── Document passage ──

In the 1990s and early noughties, President Chandrika Bandaranaike-Kumaratunga promised so much, delivered so little and, arguably, created the conditions in which the extreme Sinhalese nationalism patronised by the Rajapakses could thrive. Progressives in Sri Lanka have thus been here before.

The ostensible reason for President Sirisena dismissing Prime Minister Wickremesinghe was an alleged assassination plot against the President, which presented Wickremesinghe as the chief conspirator. No actual evidence was presented by the chief accuser, Nalaka de Silva, who has himself been arrested under the Prevention of Terrorism Act. It may be as the respected political commentator Tisaranee Gunasekara has observed, that such arrests will be the primary tactic employed by the newly-appointed Prime Minister Mahinda Rajapakse and his cabal to create a parliamentary majority for the new government – a government led by a Prime Minister thus far only recognised by China; note that New Delhi has so far withheld recognition, the Hindu nationalist government led by Narendra Modi reluctant to play along with Sirisena’s political maneuvering.

What is at stake in Sirisena’s unconstitutional move is the future of democratic/constitutional process in Sri Lanka. I say this with a deep sense of cynicism as much of Sri Lanka’s post-colonial history is mired in the triumph of undemocratic and anti-democratic processes, particularly since the advent of the Second Republican Constitution in 1978. The centralisation of power in the hands of an executive president neutered alternative sites of power.

───
── Listing ──

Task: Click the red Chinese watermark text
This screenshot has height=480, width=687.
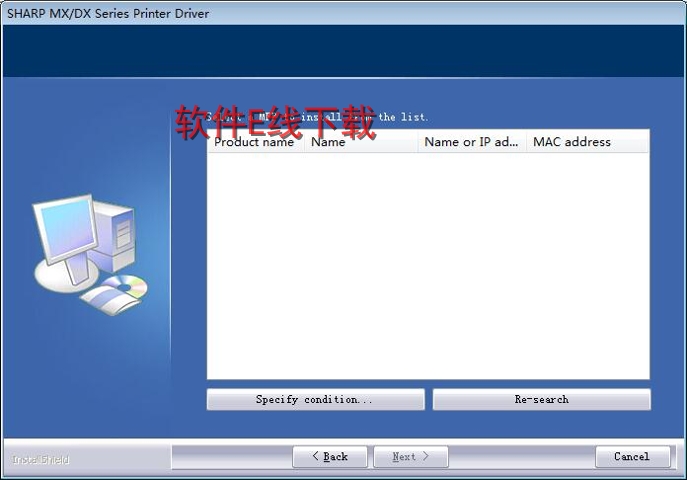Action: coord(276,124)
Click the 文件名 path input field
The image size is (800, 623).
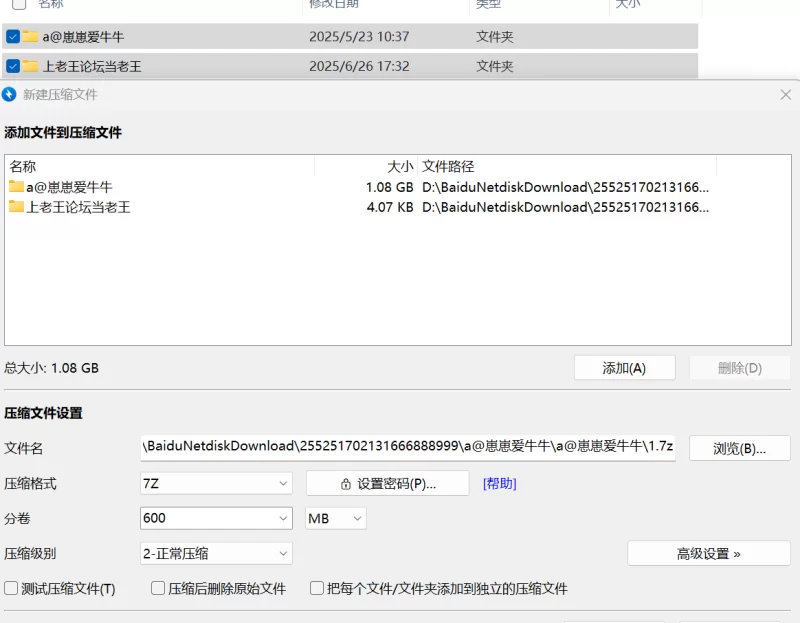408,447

───

## What is expected
Pick up the passage on Sri Lanka's political crisis after its last sentence and continue it.

## Exercise output
What the 19th Amendment to the Constitution did was address one instance of the concentration of power in the President vis-à-vis the dismissal of the Prime Minister. The Amendment in question specifies a mechanism by which the Prime Minister ceases to hold office and will be familiar to anyone versed in British/Commonwealth constitutional conventions. The three ways the Prime Minister can cease to hold office are by death, resignation, by ceasing to be a member of parliament, or if the government lost a motion of confidence in parliament.

The Prime Minister survived a motion of no-confidence in April 2018 and it is clear that the President prorogued parliament subsequent to dismissing Wickremesinghe on 26 October with one purpose in mind – to avoid the spectacle of Wickremesinghe winning a motion of confidence in parliament. As yet, new Prime Minister, Mahinda Rajapakse has not had his majority tested in Parliament, which remains prorogued. One can only assume that this strategy was worked out in advance by both President Sirisena and Mahinda Rajapakse in order that these unlikely allies consolidate their control over State institutions, and the armed forces in particular, before having to align with constitutional and parliamentary processes.

Ostensibly, history is repeating itself; constitutional niceties in Sri Lanka have often been observed in the breach. Unique to the current crisis is the dismissal of a Prime Minister in a manner that prima facie violates the 19th Amendment to the Constitution. The return of Mahinda Rajapakse and the siting of his brother, Gotabhaya Rajapaksa (who crafted the violence of the State against civil society actors following the end of the war in 2009), with the Sinhalese Buddhist nationalist monk Ittakande Saddhatissa, portend ill for the future. That Sirisena would seek to foist on the Sri Lankan public as Prime Minister an individual who embodies all that is extra-parliamentary and anti-constitutional reveals something about Sirisena that has surprised many progressives on the liberal-Left.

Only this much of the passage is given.